Yesterday I broke one of the cardinal rules of weight loss (at least for myself), when I stepped on the scale ahead of my weigh-in. I did so after my mid-week trip and noticed I was down from last week. I was feeling quite optimistic. This morning, at the official weigh-in time the scale told a different story. This morning I weighed in at 282.0, which is exactly my weight from last Friday.
At first blush I am a bit baffled. I don’t know how I could stay level through the week, and even up-tic from yesterday, given how diligent I have been. But as I sit here and think I am realizing that there is probably something else at play.
Putting it delicately, there are certain human functions that work best when I am on the home turf. Being at a campground that had porta-potties disrupts that rhythm, no matter how many trips I might make to Walmart. I suspect that there will be some “catching up” going on over the next day or so, and then the scale will tell a different story.
Despite all that I am still feeling good. On this trip a year ago I dreaded the walk from the camper to the track. This year I actually looked forward to it, and enjoyed it. I didn’t follow-through with my plan to take long walks on a daily basis, but I did still keep up my activity level. All in all it was a great week, and I am happy with all the results.
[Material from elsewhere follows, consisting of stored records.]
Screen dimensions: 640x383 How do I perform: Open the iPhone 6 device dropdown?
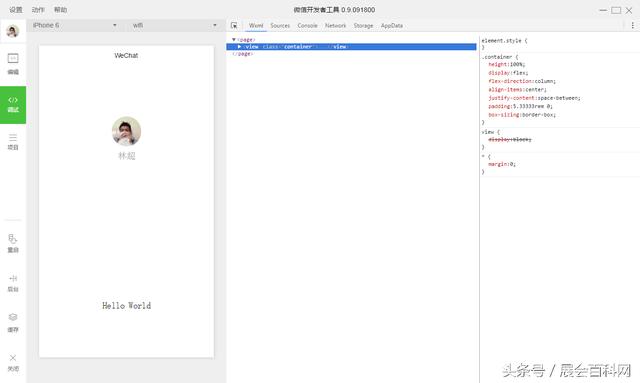75,25
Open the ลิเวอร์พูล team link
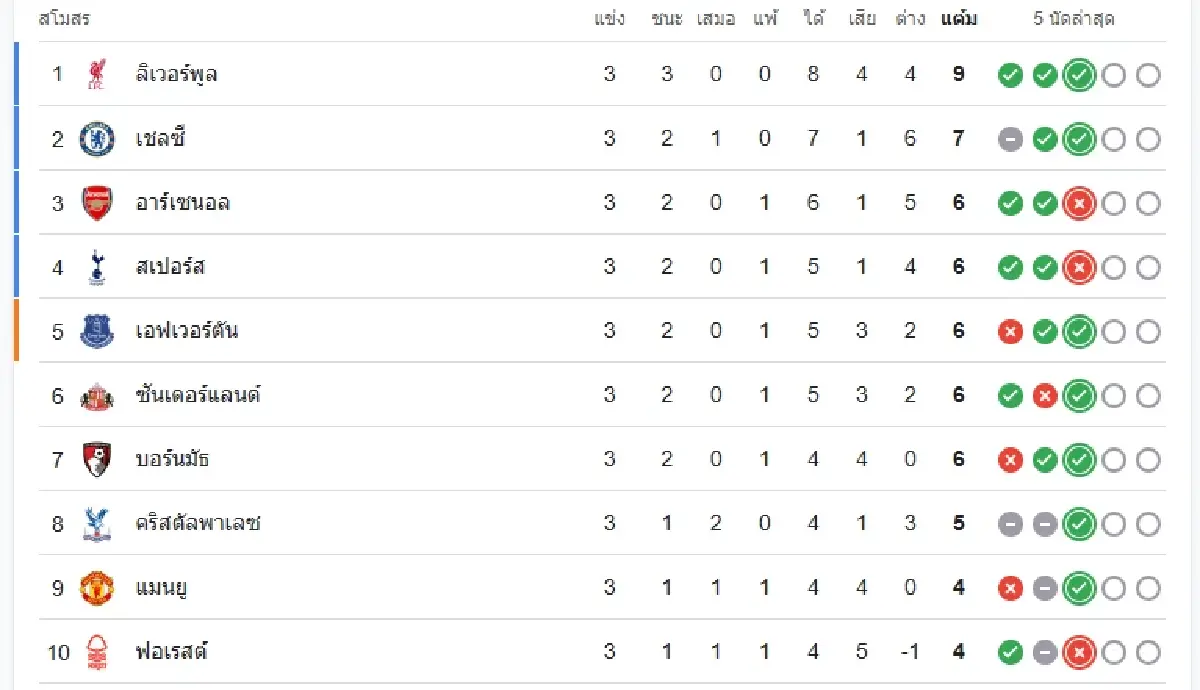1200x690 pixels. (x=176, y=74)
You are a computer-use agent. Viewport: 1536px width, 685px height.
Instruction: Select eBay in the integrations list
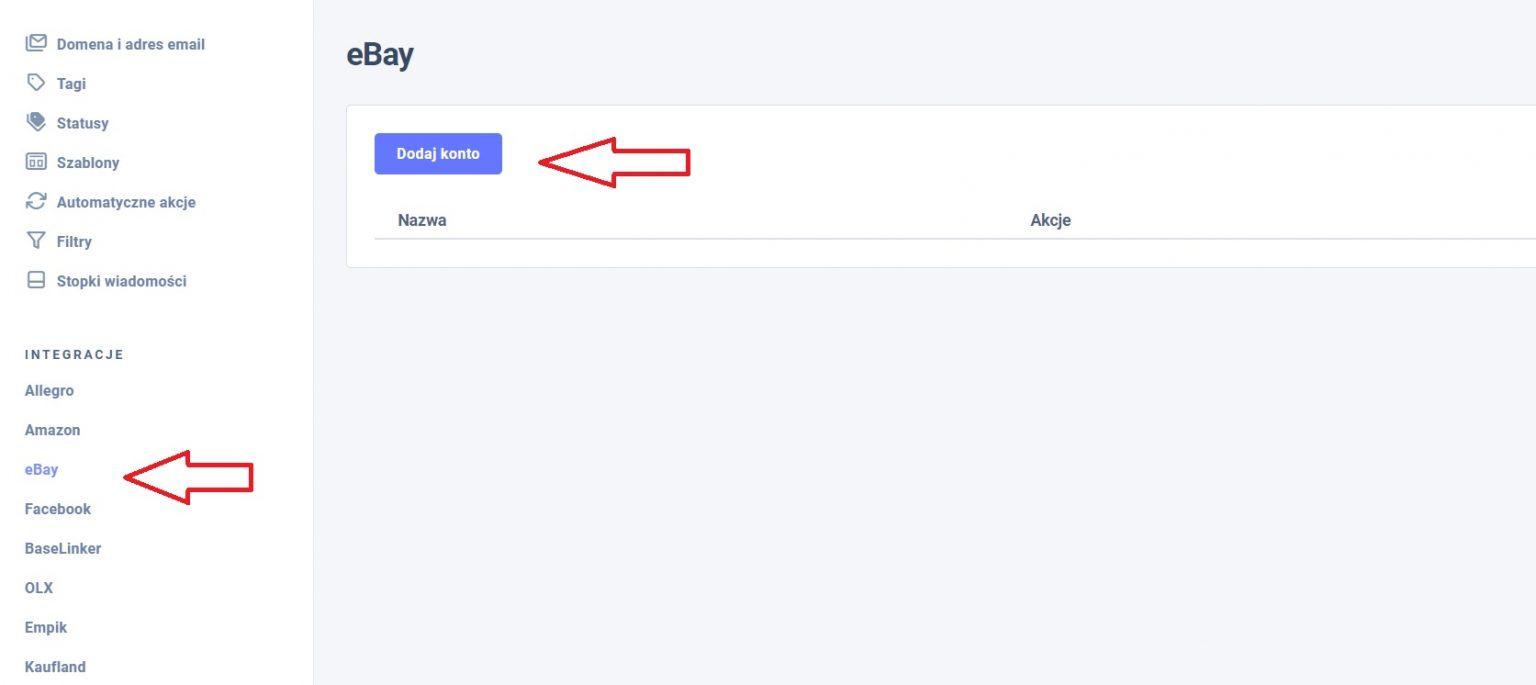pyautogui.click(x=41, y=470)
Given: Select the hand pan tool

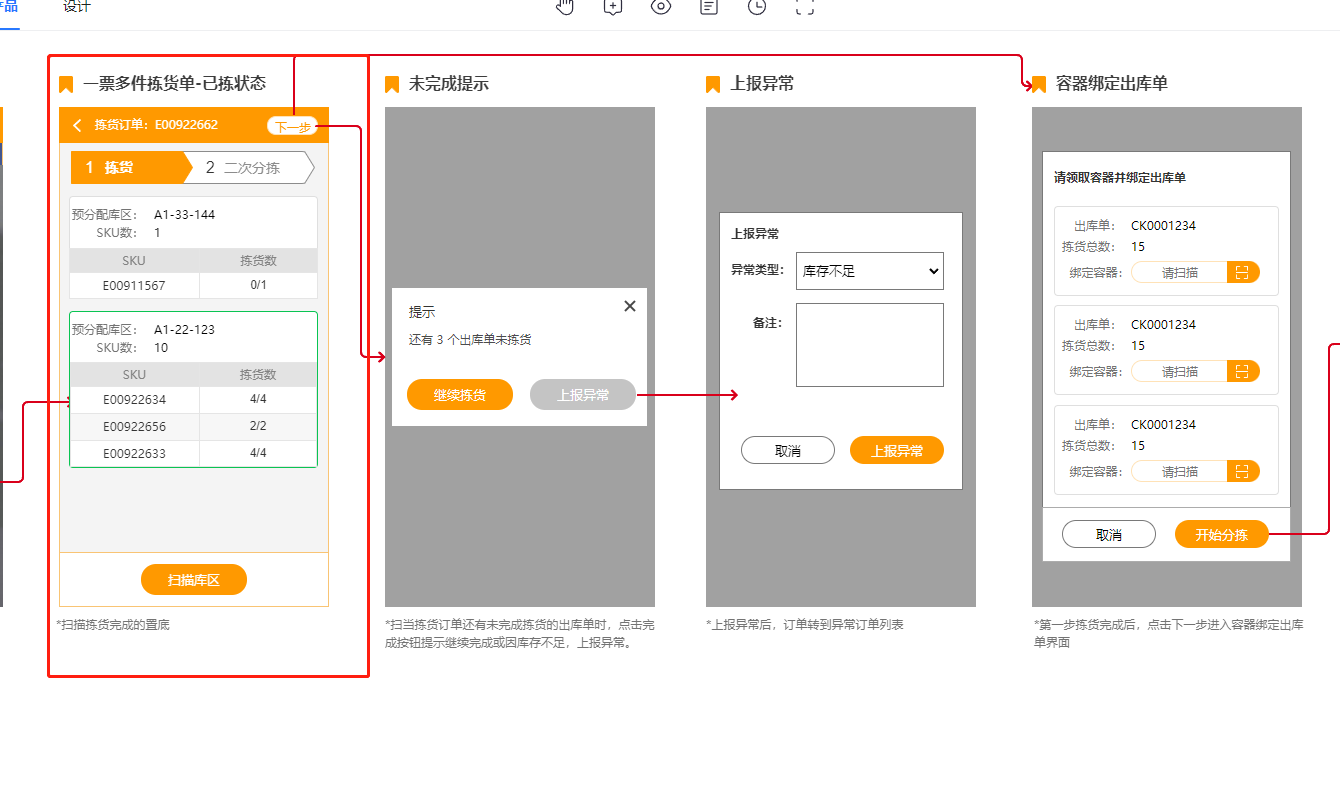Looking at the screenshot, I should tap(565, 7).
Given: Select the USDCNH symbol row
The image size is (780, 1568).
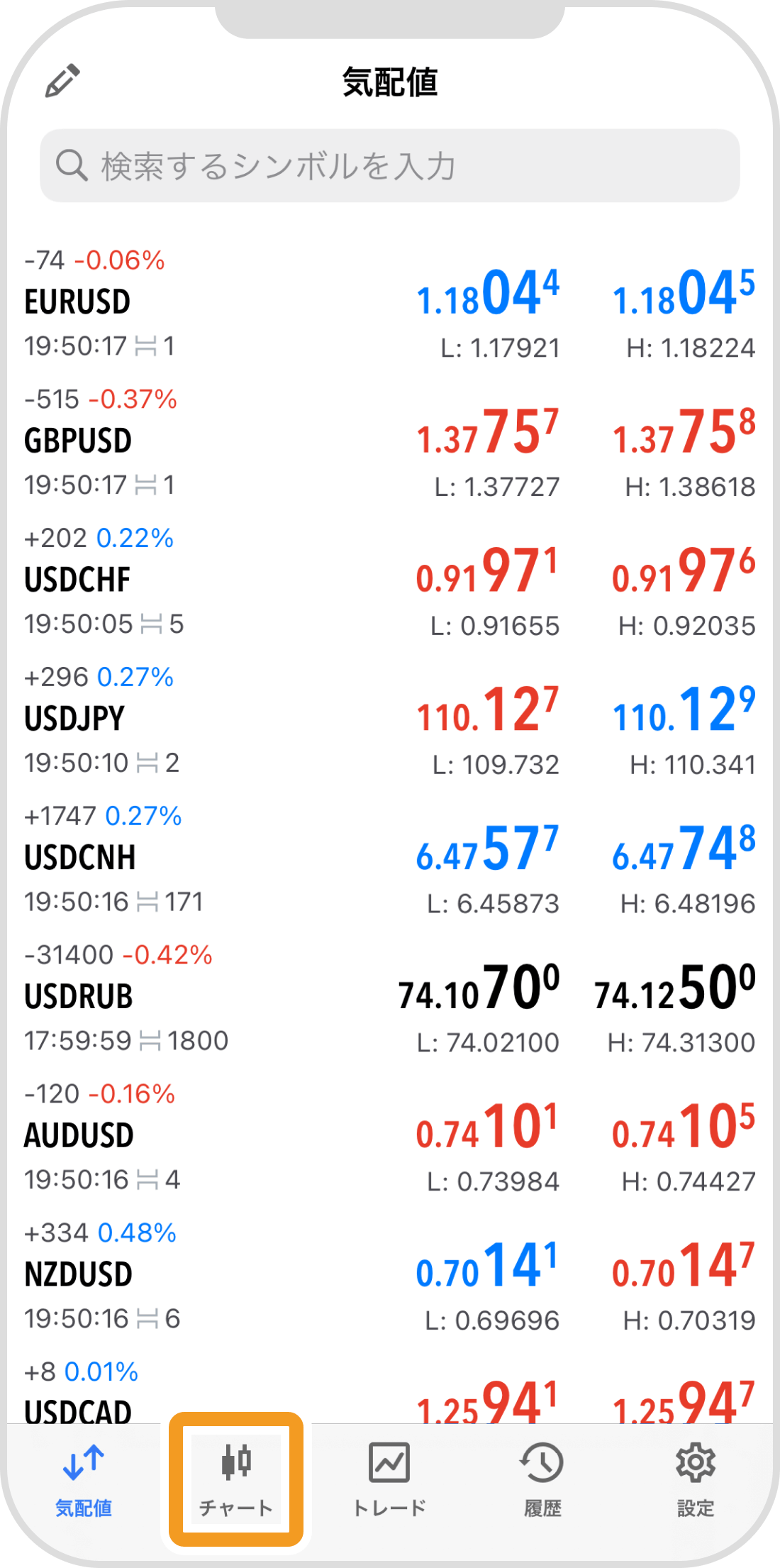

Even if this trip to the scale is accurate, and I really did hold station for a week, it was still a very good week. The time I spent with my sons, and the great time we had together at the race far outweighs the importance of a single week’s weigh-in. Sometimes I worry that I, and others who are working through our weight loss journey can lose site of what’s happening around us. It is easy to focus on the weight loss, and staying on points and in the process lose out on enjoying life. If I can’t lose weight, AND enjoy my life, then why would I be doing this?
This morning I refuse to be down about my weigh-in. Maintenance is a good thing, and that’s what I did this week. The coming week will have me back in my normal routines, and the weight loss train can get out of the station again.